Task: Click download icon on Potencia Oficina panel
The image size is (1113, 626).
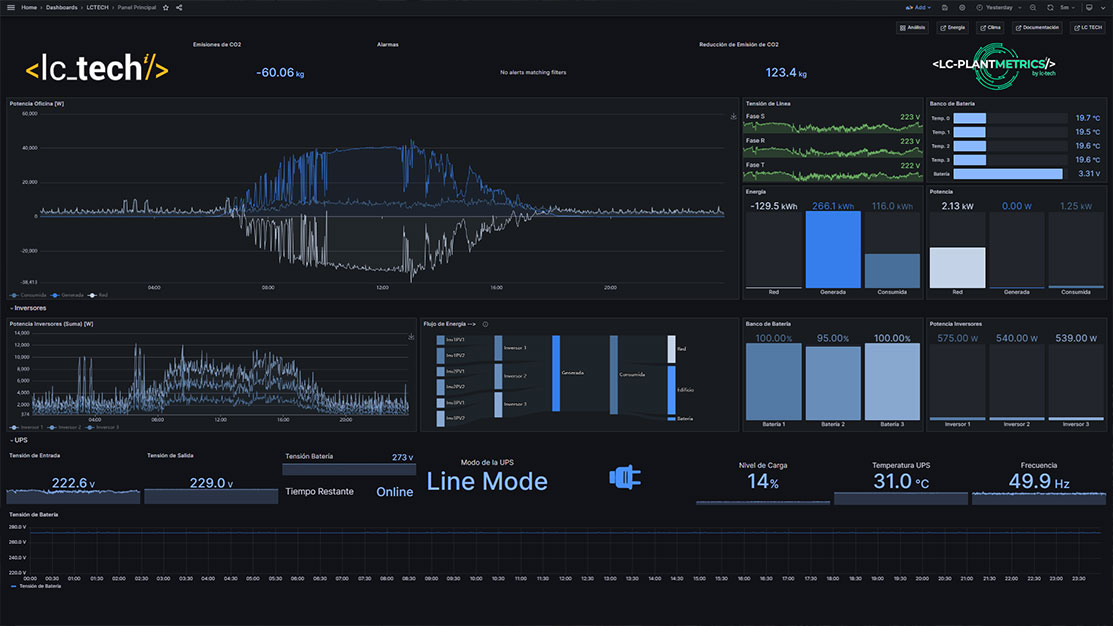Action: tap(733, 116)
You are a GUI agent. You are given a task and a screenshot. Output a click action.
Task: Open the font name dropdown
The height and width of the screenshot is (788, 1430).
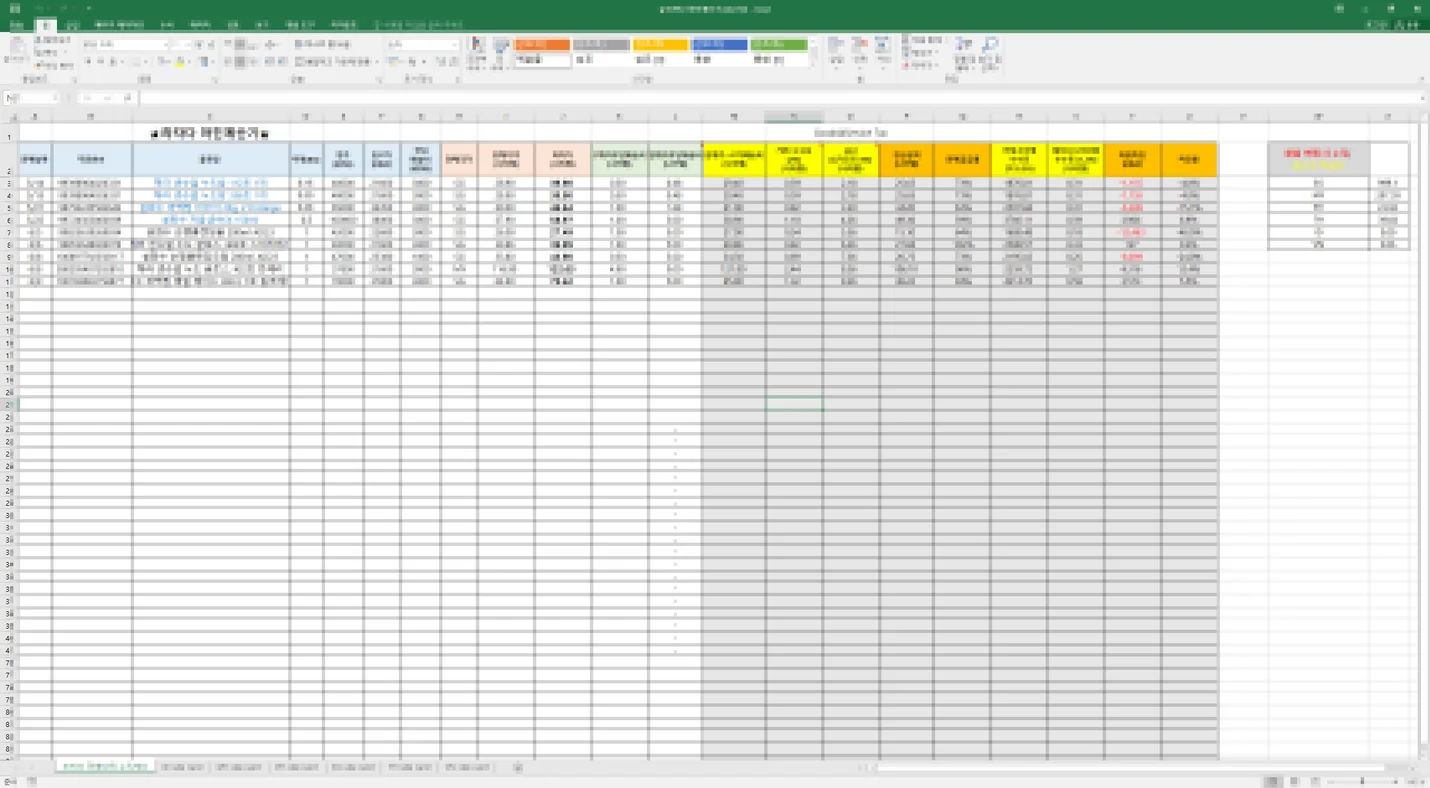tap(166, 45)
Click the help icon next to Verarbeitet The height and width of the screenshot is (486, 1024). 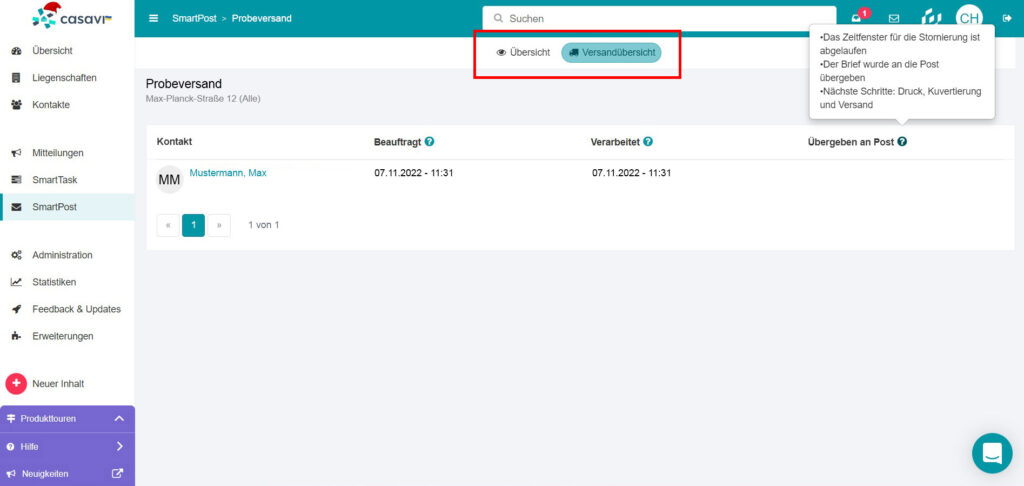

□ □ □ □

**Problem to work on:**
Copy every entry above word for word, leaving out the pictures.

**Complete output:**
Task: Click download icon on Potencia Oficina panel
The image size is (1113, 626).
Action: tap(733, 116)
You are a GUI agent. You are given a task and a screenshot. Output a click action.
Task: Open the font name dropdown
The height and width of the screenshot is (788, 1430).
tap(166, 45)
Click the help icon next to Verarbeitet The height and width of the screenshot is (486, 1024). 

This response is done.